There has to be a reckoning. Leaders who backed those mistakes need to make their case to the voters and face judgment. They aren't entitled to keep their jobs just because.

and Tulsi Gabbard

Last Sunday, WaPo published an expose about Tulsi Gabbard. In particular, it focused on the Hare Krishna group she was raised in and the influence its leader, Chris Butler, may have had on her while she was in Congress and possibly while she was Director of National Intelligence.

I've never been much of a fan of Tulsi Gabbard, either when she was progressive Democrat or a MAGA Republican. But I'm not inclined to pile on to this story, for a number of reasons: First, the accusations in the story are not that extreme; it always seems to be building up to something it never delivers. For many years, some anonymous emailer who seems to be Butler gave Gabbard detailed political advice, including what positions to take and how to defend them. She seems to have taken much of that advice. But WaPo has no evidence, for example, that Gabbard ever discussed classified information with Butler, or that she otherwise abused the power of her various offices for his benefit. Gabbard just had a religious leader whose guidance she took very seriously.

And that brings me to the second reason I'm playing this down: In political stories concerning religion, strangeness often gets misinterpreted as danger. When Barack Obama's pastor Jeremiah Wright became in issue in the 2008 campaign, clips of Wright's sermons went viral. To people whose image of church came from mainline White denominations, Wright's speaking style seemed scary, even though it was perfectly normal in Black churches.

Hare Krishna is strange to many Americans, so the Gabbard/Butler connection seems suspicious in a way that a similarly close connection between Marco Rubio and a Catholic priest would not.

Maybe there is a newsworthy scandal somewhere in the decades-long conversations Gabbard had with Butler. But I haven't seen it yet.

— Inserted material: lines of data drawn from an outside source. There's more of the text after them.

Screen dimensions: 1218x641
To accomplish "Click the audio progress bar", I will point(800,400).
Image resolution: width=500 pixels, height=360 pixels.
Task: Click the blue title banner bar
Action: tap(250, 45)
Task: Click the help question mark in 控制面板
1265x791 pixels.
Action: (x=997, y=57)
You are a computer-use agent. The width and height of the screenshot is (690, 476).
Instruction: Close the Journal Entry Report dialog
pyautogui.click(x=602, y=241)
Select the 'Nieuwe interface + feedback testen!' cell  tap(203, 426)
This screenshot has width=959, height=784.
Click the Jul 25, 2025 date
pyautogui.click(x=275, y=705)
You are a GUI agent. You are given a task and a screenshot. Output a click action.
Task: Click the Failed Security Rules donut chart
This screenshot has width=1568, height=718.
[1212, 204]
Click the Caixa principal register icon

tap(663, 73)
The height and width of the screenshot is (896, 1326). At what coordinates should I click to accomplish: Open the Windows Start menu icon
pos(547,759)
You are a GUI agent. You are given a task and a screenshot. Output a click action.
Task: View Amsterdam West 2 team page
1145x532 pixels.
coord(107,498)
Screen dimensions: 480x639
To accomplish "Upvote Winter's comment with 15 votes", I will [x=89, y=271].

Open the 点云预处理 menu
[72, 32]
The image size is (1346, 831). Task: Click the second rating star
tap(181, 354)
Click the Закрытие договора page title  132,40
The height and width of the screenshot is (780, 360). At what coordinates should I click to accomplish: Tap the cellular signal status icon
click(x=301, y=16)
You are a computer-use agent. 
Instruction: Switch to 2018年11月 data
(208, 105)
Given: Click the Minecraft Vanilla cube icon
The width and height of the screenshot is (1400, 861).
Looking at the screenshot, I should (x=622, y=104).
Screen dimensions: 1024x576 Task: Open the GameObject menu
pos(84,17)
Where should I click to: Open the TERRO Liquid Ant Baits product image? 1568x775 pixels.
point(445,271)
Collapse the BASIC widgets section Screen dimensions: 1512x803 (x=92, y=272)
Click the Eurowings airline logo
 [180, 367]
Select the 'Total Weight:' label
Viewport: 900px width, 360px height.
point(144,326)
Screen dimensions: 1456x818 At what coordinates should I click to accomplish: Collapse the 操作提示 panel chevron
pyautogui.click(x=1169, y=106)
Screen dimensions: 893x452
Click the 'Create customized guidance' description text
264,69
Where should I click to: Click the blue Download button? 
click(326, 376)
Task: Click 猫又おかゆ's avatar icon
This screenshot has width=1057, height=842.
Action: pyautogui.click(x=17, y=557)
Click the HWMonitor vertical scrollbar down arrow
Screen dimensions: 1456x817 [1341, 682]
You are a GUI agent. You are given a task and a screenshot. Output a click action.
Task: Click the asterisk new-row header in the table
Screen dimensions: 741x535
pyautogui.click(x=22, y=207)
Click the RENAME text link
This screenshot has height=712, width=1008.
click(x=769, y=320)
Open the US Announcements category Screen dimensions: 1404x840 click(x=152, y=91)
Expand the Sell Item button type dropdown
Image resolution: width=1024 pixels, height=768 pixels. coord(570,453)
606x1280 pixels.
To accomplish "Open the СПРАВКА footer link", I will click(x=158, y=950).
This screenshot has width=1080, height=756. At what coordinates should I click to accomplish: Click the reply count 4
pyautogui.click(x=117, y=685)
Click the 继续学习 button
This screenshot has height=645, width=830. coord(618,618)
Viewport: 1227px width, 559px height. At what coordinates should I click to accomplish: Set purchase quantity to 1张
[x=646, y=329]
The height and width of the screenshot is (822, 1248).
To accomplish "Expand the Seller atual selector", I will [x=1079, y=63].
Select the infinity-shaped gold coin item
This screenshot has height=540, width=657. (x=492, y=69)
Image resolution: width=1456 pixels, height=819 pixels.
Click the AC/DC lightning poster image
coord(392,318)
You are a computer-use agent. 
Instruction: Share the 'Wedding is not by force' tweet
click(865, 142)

and you also might be interested in ...

To nobody's surprise, the Bureau of Economic Analysis said inflation was up in May, to 4.1% year-over-year. Even excluding food and energy (i.e., the more volatile parts of the index), it was up 3.4%. The only time since the 1980s that it was higher were 2021 and 2022, when Covid interrupted supply chains.


It's sad that Trump has made America's 250th birthday center on himself rather than the country. He undercut the bipartisan America 250 planning committee by creating his own Freedom 250. He opened Freedom 250 with a UFC cage match on his own birthday, then kicked off his Great American State Fair by giving a political speech.

The State Fair itself has become a sad affair, with mostly red states represented and no crowds worth mentioning. The concert fell apart as artists realized they were contributing to Trump's greater glory.

The Duckpin blog describes how the GASF devolved from something that sounded kind of fun to its current manifestation. Originally it was going to be on the Iowa State Fairgrounds. Then it was going to move from state to state, eventually reaching the National Mall like a musical arriving on Broadway. Then just the National Mall part of the idea survived.

When Trump did kick it off Wednesday night, only about 1000 people showed up, and many of them left while Trump was still speaking. So he lied about it and claimed 45000 people instead.

It didn't have to be this way. A president with less ego, like Gerald Ford in 1976 or an alternate-timeline President Harris today, could have stayed out of the way and let the country celebrate itself. There might be a real festival happening, with a concert lineup similar to what President Obama arranged to open his presidential center in Chicago on Juneteenth.

Instead, we're looking at each other and wondering how long the country can go on this way. How much past 250 will "freedom" survive, if it's still surviving now?


Pete Buttigieg had to endure being separated from his children for 24 hours because someone called in a false complaint to child protective services.

and let's close with something

One of the more whimsical YouTube channels is the musical "There I Ruined It", which promises to "lovingly destroy your favorite songs". In this selection, a new country-and-western song is constructed out of 50 country songs that all mention "cold beer".